Having found the line that contains "Task: Expand the", please retype only it and every line after it up to the end of the entries, exactly as written.

-- Dataset records follows --

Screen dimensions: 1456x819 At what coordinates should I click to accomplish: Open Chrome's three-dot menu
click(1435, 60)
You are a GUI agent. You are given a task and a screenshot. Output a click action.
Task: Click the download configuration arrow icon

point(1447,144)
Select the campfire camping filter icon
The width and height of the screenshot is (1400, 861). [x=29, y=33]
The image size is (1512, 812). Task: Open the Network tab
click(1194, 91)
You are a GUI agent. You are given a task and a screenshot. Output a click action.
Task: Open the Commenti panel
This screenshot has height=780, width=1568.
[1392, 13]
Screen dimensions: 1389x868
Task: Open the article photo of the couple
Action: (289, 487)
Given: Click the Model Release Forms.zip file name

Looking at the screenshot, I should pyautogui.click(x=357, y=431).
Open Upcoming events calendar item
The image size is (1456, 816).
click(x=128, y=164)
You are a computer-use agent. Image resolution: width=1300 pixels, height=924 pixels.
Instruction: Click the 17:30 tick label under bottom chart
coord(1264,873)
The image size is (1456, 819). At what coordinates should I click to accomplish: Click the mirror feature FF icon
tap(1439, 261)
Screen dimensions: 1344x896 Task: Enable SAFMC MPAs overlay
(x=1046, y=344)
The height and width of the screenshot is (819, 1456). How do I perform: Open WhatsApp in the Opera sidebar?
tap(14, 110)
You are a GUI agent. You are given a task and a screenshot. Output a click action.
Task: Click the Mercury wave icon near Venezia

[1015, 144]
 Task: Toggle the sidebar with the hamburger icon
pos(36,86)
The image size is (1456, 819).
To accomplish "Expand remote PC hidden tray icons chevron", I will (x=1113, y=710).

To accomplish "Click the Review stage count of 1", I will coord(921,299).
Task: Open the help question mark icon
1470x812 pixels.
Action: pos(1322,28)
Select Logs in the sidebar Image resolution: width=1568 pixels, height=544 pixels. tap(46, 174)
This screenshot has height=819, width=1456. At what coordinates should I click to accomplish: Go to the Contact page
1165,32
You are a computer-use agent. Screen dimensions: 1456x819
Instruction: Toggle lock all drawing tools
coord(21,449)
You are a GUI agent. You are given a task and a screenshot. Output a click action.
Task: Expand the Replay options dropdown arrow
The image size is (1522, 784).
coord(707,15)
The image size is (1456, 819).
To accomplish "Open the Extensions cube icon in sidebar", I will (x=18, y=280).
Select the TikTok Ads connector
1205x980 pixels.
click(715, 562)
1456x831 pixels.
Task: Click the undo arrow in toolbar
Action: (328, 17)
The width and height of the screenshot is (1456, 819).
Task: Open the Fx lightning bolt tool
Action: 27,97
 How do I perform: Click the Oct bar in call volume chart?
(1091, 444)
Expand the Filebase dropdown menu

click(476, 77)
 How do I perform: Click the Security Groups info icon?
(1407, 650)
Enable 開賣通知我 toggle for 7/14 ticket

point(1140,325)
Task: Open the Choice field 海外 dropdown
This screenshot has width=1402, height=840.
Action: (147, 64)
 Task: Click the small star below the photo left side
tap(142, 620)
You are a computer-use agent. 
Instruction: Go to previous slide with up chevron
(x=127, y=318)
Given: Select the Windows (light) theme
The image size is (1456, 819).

-- Dataset records concluded --

#### Response to the exercise:
Task: Expand the Replay options dropdown arrow
The image size is (1522, 784).
coord(707,15)
The image size is (1456, 819).
To accomplish "Open the Extensions cube icon in sidebar", I will (x=18, y=280).
Select the TikTok Ads connector
1205x980 pixels.
click(715, 562)
1456x831 pixels.
Task: Click the undo arrow in toolbar
Action: (328, 17)
The width and height of the screenshot is (1456, 819).
Task: Open the Fx lightning bolt tool
Action: 27,97
 How do I perform: Click the Oct bar in call volume chart?
(1091, 444)
Expand the Filebase dropdown menu

click(476, 77)
 How do I perform: Click the Security Groups info icon?
(1407, 650)
Enable 開賣通知我 toggle for 7/14 ticket

point(1140,325)
Task: Open the Choice field 海外 dropdown
This screenshot has width=1402, height=840.
Action: (147, 64)
 Task: Click the small star below the photo left side
tap(142, 620)
You are a computer-use agent. 
Instruction: Go to previous slide with up chevron
(x=127, y=318)
Given: Select the Windows (light) theme
The image size is (1456, 819).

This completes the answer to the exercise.